How operators are taking on the ‘dirty data’ challenge


Operators’ data is often siloed, inconsistent, incompatible and incomplete. What can they do to ensure it’s of a high enough quality to enable analytics, AI and automation? By Kate O’Flaherty.

Artificial intelligence (AI), automation and analytics are the foundation of mobile operators’ digital transformation. But in order to take advantage of these technologies to better serve customers and improve network functionality, operators need access to usable data. This is not as easy as it sounds. Despite years of grappling with so-called ‘big data’, operators’ information is often siloed, inconsistent, incompatible and incomplete. In fact, 57% cited ‘dirty data’ as the single biggest obstacle to leveraging AI in operations in a recent TM Forum report.

 As the stakes get higher with 5G, virtualisation and cloudification looming, automation and orchestration are becoming more critical to service delivery. This is resulting in operators adopting a range of approaches and strategies to ensure the data they have is clean. It has been a long time coming: In the past, operators haven’t taken data very seriously, says Ravi Palepu, Global Head of Telco Solutions, Virtusa. Now data is increasing rapidly, with more added all the time.

“The biggest challenge is how to manage that data and how to clean what you already have,” he says.

It’s a complex issue – and operators’ interest in exploiting the potential of AI is exposing the challenges in gaining access to the right data across the organisation, says Mark Newman, Chief Analyst at TM Forum.

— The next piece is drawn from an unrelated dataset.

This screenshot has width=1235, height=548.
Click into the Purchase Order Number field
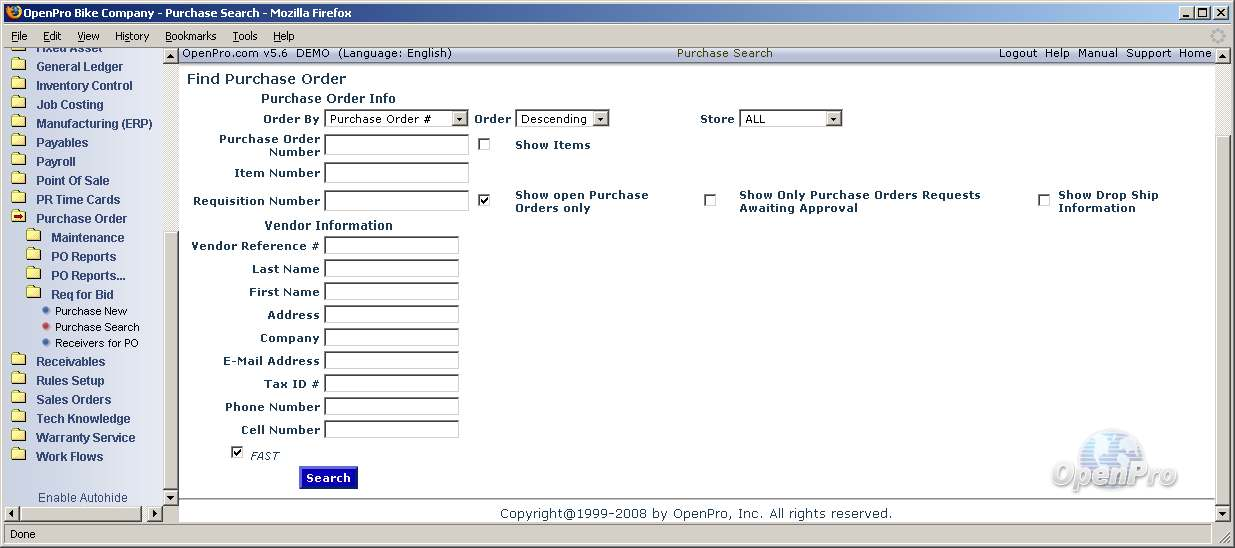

He admits ‘dirty data’ is an issue but says an even bigger problem is the way information is stored and categorised across an organisation. In fact, he says, there are technical challenges involved in aggregating, filtering and using disparate data sets. “That is assuming, of course, that people know where to go in their organisations to access the right data and that different departments have the same policy and approach as to who is allowed to access and use it.”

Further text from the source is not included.